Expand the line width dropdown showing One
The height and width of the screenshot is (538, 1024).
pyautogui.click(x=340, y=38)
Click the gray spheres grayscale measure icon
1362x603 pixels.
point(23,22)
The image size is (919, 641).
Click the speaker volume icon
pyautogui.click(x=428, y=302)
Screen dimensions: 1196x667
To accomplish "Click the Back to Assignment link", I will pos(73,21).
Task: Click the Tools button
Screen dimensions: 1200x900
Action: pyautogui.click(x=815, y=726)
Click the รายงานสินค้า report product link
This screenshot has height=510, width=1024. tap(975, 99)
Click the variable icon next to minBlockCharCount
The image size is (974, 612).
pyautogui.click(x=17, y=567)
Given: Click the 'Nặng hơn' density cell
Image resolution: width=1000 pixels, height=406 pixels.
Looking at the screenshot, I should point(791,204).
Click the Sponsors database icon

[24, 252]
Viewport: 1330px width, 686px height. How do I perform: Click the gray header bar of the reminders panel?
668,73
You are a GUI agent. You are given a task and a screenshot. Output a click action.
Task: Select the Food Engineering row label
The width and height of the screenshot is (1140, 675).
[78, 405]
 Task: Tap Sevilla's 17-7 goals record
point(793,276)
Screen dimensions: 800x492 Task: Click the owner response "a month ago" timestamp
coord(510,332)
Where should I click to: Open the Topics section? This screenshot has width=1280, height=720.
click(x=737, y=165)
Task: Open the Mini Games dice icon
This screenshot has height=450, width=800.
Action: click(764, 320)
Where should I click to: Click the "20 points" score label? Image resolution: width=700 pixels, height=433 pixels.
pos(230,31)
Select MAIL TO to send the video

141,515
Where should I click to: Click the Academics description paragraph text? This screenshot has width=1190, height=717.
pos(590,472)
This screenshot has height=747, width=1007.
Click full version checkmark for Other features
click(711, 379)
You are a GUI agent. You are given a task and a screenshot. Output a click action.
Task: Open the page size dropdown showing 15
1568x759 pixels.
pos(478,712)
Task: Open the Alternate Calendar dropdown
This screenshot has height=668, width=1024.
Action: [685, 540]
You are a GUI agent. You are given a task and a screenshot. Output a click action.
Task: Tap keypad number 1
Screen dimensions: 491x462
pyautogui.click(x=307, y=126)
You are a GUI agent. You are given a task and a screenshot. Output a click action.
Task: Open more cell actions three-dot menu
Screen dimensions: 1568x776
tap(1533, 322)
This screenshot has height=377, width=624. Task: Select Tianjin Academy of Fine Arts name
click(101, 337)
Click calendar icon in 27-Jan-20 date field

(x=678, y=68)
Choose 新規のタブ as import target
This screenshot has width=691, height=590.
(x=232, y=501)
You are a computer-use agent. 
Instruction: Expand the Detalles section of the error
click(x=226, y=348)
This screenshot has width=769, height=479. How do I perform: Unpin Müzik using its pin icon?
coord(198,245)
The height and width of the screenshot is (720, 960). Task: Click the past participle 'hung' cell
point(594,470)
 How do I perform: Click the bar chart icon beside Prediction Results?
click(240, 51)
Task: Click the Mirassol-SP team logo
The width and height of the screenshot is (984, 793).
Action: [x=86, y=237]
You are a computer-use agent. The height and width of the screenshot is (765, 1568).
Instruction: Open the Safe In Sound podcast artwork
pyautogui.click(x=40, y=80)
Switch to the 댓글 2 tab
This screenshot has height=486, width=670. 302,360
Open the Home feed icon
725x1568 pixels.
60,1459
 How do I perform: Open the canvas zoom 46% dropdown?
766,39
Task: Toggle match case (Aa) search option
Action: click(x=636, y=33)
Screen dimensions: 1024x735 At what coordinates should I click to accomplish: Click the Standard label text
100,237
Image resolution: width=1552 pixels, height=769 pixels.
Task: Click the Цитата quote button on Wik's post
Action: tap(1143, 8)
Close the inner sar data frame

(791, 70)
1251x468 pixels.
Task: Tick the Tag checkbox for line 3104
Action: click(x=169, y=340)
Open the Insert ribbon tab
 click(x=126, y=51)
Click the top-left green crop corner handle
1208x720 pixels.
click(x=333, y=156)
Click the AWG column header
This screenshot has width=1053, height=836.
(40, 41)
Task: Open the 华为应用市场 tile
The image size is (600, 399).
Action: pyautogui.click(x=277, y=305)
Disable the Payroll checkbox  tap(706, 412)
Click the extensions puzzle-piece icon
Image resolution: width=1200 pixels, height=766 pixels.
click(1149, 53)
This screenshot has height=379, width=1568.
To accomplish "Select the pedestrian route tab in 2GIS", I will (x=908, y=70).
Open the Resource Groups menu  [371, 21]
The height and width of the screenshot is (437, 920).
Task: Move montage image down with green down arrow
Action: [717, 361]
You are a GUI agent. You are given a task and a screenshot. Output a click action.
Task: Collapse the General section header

□ □ □

Write out each line above containing "computer".

**Solution for this exercise**.
You are a computer-use agent. 
You are a computer-use agent. The height and width of the screenshot is (765, 1568).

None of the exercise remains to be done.